A Prayer for the Dying
leaves you on the railroad tracks of causality, with the freight train of God's Will bearing down on you. Like the certainty of an anvil hammering Wiley Coyote into the desert floor in a Road Runner cartoon. Like poor Job, struck with boils, ruined financially, his family slain. All to prove the point of a bet. In both the Book of Job and the Warner Brothers cartoons, however, the protagonists get up after their punishment and dust themselves off.

There's no magic in Jacob's world. No wishes granted, no mistakes unmade. Jacob lives in a real world, lovingly rendered. There are more than four colors, but fewer than infinite choices. His world is circumscribed by mortality and fire and disease and weakness.

"Clytie reminds you of those horses you owe your life to, the ones your regiment ate raw from the inside out those long weeks, sleeping between their empty ribs while the Reb shells whined all night. Clytie makes you think of the nameless friends you had to load into wagons like sides of meat, of how small you are, how weak."

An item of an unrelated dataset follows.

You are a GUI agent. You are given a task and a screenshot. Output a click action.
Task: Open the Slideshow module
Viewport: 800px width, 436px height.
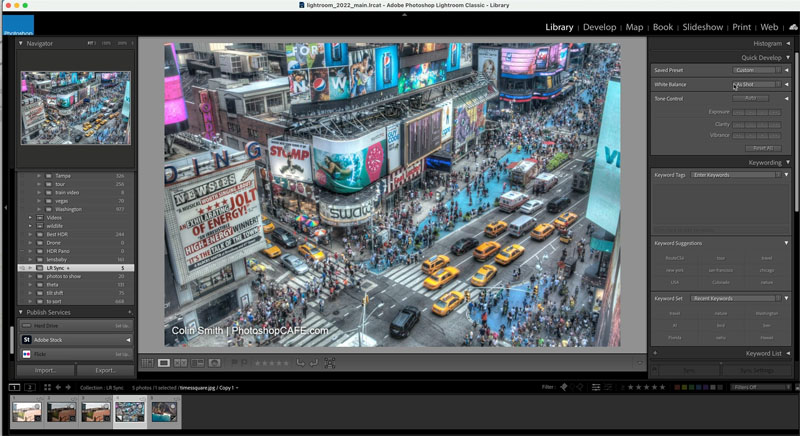click(703, 27)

Is Jacob's faith made greater by this juxtaposition with harsh reality, or more barren for it's lack of fruit? Jacob can't afford Job's passive acceptance of God's will. Jacob has to make choices. Whether to quarantine the town, whether to send his wife and child away. Who to save when the sky is raining ash and par broiled birds. What to do when the town next over blocks him from doing so, standing in the road with guns and masks while the fire rages around them.

"You can't bargain with God, buy him with pieties. This is what you've found out-that even with the best intentions, even with all of your thoughtful sermons and deep feelings and good works, you can't save anyone, least of all yourself."